Featured Image Caption: 1 year ago on March 9, 2021, a Facebook post by me, Jaesic Feathers: Welp, it’s official. The geneticist diagnosed me with hEDS without testing. As it stands, hEDS doesn’t have a genetic marker. My history is consistent enough with his experience with hEDS patients that I now have a diagnosis. Neat. I’m looking forward to when I don’t feel so empty inside about this. 20 years. It took 20 years for me to get here.

Since this day last year, I have been on an incredible journey of self-discovery and community building. Because of this diagnosis, I’ve been able to start healing my relationship with my body, a relationship where I actively love myself through my pain, seek out accommodations and better routine, and allow myself more grace when things go haywire. It’s been really hard, but I’m getting better at this, and I’m so grateful to finally not hate the vessel that allows me to interact with this plane of existence. It’s sad that it’s taken me this long to get a diagnosis, and even more sad to only just now be on my way to a healthier relationship with my body only AFTER I’ve been medically validated (because being gaslit, patronized, condescended to, dismissed, antagonized, etc. for over 2 straight decades really does do a number on your self-efficacy and esteem; an all too common experience for AFAB people in medical treatment).

FINALLY I am medically valid enough to have medical professionals who take me seriously and work with me to manage my pain and body’s ability. Fucking life changing. Also life changing? Finding people who know what this dynamic disabled life is like. I am beyond grateful for the connecting capabilities of the internet and to my fellow zebras who have offered their own stories and support over the past year. Finally I feel seen and valid and not alone in my health journey.

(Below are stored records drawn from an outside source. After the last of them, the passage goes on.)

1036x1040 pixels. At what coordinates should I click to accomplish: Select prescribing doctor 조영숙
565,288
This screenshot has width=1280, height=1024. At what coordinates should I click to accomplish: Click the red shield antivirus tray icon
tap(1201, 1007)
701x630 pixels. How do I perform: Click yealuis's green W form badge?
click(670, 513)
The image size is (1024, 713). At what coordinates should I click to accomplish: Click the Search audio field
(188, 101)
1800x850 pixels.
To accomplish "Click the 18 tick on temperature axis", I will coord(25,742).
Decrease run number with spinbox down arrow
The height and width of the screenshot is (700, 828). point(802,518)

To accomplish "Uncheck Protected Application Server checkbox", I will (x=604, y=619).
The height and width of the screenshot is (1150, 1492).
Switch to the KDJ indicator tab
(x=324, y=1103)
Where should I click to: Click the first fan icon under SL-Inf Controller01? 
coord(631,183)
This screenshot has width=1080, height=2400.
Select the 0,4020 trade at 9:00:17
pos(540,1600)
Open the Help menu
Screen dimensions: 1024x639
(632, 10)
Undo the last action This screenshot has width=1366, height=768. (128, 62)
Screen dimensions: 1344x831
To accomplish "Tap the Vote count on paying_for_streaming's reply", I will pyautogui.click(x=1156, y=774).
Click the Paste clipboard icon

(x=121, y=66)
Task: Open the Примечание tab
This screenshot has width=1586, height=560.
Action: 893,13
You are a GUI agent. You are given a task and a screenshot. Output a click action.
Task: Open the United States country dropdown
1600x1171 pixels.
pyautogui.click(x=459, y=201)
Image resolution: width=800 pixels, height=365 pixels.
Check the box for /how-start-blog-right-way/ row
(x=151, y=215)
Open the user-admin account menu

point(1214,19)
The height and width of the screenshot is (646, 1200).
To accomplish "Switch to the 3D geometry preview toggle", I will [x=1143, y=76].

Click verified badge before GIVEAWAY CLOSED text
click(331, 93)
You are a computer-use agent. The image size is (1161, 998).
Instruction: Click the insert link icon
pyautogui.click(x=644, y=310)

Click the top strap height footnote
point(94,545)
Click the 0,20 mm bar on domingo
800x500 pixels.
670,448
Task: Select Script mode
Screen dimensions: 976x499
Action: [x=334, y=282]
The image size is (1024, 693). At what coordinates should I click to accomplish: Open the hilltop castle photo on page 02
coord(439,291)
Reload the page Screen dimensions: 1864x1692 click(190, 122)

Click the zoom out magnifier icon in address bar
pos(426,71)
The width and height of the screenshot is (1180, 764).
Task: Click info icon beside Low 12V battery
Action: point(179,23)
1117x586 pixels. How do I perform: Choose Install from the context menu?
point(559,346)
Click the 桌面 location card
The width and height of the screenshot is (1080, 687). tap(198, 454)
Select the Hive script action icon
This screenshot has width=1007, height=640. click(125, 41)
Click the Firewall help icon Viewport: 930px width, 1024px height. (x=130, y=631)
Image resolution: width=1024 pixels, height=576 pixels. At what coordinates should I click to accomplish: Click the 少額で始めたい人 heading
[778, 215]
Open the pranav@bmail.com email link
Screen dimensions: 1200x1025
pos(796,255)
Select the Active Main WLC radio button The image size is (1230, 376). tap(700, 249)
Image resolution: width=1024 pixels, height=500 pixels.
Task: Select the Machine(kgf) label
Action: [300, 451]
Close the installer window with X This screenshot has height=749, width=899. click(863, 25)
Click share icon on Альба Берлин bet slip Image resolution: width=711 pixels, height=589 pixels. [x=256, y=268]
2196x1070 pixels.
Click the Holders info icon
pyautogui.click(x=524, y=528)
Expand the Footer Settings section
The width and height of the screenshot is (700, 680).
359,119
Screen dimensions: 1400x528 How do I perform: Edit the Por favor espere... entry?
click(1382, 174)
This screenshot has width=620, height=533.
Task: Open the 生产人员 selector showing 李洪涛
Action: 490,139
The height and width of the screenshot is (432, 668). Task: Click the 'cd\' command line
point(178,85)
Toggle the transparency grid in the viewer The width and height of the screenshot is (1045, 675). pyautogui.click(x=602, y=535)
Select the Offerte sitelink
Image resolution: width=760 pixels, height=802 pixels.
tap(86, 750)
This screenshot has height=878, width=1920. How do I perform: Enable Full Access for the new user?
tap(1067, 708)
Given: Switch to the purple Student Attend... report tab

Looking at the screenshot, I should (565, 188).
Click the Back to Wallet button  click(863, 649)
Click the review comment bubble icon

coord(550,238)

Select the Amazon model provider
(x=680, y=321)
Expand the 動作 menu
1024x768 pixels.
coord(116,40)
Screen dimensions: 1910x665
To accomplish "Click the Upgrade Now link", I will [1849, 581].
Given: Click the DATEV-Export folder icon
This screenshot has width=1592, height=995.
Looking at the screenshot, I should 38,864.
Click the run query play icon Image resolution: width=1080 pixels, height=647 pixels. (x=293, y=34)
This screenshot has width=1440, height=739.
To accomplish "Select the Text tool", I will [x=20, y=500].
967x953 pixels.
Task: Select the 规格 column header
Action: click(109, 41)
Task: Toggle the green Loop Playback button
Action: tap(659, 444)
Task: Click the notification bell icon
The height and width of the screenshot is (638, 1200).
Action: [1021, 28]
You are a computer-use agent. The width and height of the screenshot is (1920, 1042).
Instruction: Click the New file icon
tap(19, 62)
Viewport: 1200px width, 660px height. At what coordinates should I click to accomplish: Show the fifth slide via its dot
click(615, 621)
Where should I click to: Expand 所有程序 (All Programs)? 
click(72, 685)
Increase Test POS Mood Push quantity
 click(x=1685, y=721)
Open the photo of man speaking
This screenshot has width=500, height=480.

Being human is hard enough, and then we add medical discrimination because of biases and prejudice, both in medical and personal life. PLEASE listen to people when they talk about their bodies! 9/10 times they are NOT hypochondriacs! And even if that 1 person is, what else is going on that is causing their brains to be so hypervigilant about their health?? What support is not yet present in their life?

Listen. BELIEVE. Stop judging. Respect. Support. We all deserve to feel seen, heard, and valid. And we all deserve the support we need!

If you’re a fellow zebra, I would love to connect with you over your personal journey and to stand in solidarity with you. Please leave me a comment or shoot me a message through the contact tab on my website’s menu! Sending you so much love 💜🌈💜


A learning opportunity: we no longer use “invisible disability” but instead use “dynamic disability”. Please see the images below to understand why! (This term is also applied to autism, and other forms of neurodivergence.) Thank you 🥰

First image: Created by Asiatu Lawoyin, the Intersectional Autist. Reach them at asiatucoach.com or @asiatu.coach on socials. Image says: “Invisible Disability”: Disabilities are only “invisible” out of ignorance. Invisible is centered within the outside perception & decenters the disabled as well as ignores our internal realities. Also, disabled behaviors rarely are truly invisible.


Second image: What is a Dynamic Disability? A disability which tends to fluctuate in severity (pain, energy, etc.) in a difficult to predict manner. Those with a dynamic disability are able to do certain tasks at one time but unable to complete those tasks at another time. Created by @joannanobanana on socials.


Third image: Autism is a “dynamic disability”. What this means is capacity & functioning are not concrete & may fluctuate dependent on factors such as environment, cognition, executive function, processing capacity, interoception/exteroception, neuro-fatigue, anxiety, communication differences, burnout & sensory overwhelm. This means Autistics may be capable of a task one day, but unable to perform the task at another. Made by Neurodiversally Unbroken 2021.